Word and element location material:

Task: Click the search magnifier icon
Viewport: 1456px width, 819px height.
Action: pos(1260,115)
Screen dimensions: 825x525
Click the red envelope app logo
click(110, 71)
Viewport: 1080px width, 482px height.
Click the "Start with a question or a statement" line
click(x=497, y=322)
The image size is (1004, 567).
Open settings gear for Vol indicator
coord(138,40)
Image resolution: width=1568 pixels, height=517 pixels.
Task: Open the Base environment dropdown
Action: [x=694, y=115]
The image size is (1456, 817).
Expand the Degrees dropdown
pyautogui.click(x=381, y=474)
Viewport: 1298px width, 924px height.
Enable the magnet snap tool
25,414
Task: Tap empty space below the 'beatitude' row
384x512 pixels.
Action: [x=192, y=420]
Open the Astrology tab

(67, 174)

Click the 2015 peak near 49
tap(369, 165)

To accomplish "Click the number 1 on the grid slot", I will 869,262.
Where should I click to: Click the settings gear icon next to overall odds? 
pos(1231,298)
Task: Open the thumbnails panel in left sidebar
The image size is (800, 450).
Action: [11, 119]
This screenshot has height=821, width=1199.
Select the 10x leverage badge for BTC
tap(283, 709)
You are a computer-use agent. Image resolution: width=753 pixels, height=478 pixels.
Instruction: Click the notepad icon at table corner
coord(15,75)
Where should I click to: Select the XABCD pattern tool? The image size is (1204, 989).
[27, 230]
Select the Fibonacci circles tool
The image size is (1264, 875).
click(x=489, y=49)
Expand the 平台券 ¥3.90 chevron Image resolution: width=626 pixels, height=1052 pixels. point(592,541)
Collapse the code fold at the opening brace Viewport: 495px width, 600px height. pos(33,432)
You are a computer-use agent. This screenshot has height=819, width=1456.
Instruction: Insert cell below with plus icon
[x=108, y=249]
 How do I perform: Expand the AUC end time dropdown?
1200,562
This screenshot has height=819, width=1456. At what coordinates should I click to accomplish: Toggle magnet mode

Short task:
Arrange the material above as a Markdown table with two columns, Number and Record line, giving each nonblank line its own row. Leave out blank lines.

Solved exercise:
| Number | Record line |
|---|---|
| 1 | Task: Click the search magnifier icon |
| 2 | Viewport: 1456px width, 819px height. |
| 3 | Action: pos(1260,115) |
| 4 | Screen dimensions: 825x525 |
| 5 | Click the red envelope app logo |
| 6 | click(110, 71) |
| 7 | Viewport: 1080px width, 482px height. |
| 8 | Click the "Start with a question or a statement" line |
| 9 | click(x=497, y=322) |
| 10 | The image size is (1004, 567). |
| 11 | Open settings gear for Vol indicator |
| 12 | coord(138,40) |
| 13 | Image resolution: width=1568 pixels, height=517 pixels. |
| 14 | Task: Open the Base environment dropdown |
| 15 | Action: [x=694, y=115] |
| 16 | The image size is (1456, 817). |
| 17 | Expand the Degrees dropdown |
| 18 | pyautogui.click(x=381, y=474) |
| 19 | Viewport: 1298px width, 924px height. |
| 20 | Enable the magnet snap tool |
| 21 | 25,414 |
| 22 | Task: Tap empty space below the 'beatitude' row |
| 23 | 384x512 pixels. |
| 24 | Action: [x=192, y=420] |
| 25 | Open the Astrology tab |
| 26 | (67, 174) |
| 27 | Click the 2015 peak near 49 |
| 28 | tap(369, 165) |
| 29 | To accomplish "Click the number 1 on the grid slot", I will 869,262. |
| 30 | Where should I click to: Click the settings gear icon next to overall odds?  |
| 31 | pos(1231,298) |
| 32 | Task: Open the thumbnails panel in left sidebar |
| 33 | The image size is (800, 450). |
| 34 | Action: [11, 119] |
| 35 | This screenshot has height=821, width=1199. |
| 36 | Select the 10x leverage badge for BTC |
| 37 | tap(283, 709) |
| 38 | You are a computer-use agent. Image resolution: width=753 pixels, height=478 pixels. |
| 39 | Instruction: Click the notepad icon at table corner |
| 40 | coord(15,75) |
| 41 | Where should I click to: Select the XABCD pattern tool? The image size is (1204, 989). |
| 42 | [27, 230] |
| 43 | Select the Fibonacci circles tool |
| 44 | The image size is (1264, 875). |
| 45 | click(x=489, y=49) |
| 46 | Expand the 平台券 ¥3.90 chevron Image resolution: width=626 pixels, height=1052 pixels. point(592,541) |
| 47 | Collapse the code fold at the opening brace Viewport: 495px width, 600px height. pos(33,432) |
| 48 | You are a computer-use agent. This screenshot has height=819, width=1456. |
| 49 | Instruction: Insert cell below with plus icon |
| 50 | [x=108, y=249] |
| 51 |  How do I perform: Expand the AUC end time dropdown? |
| 52 | 1200,562 |
| 53 | This screenshot has height=819, width=1456. At what coordinates should I click to accomplish: Toggle magnet mode |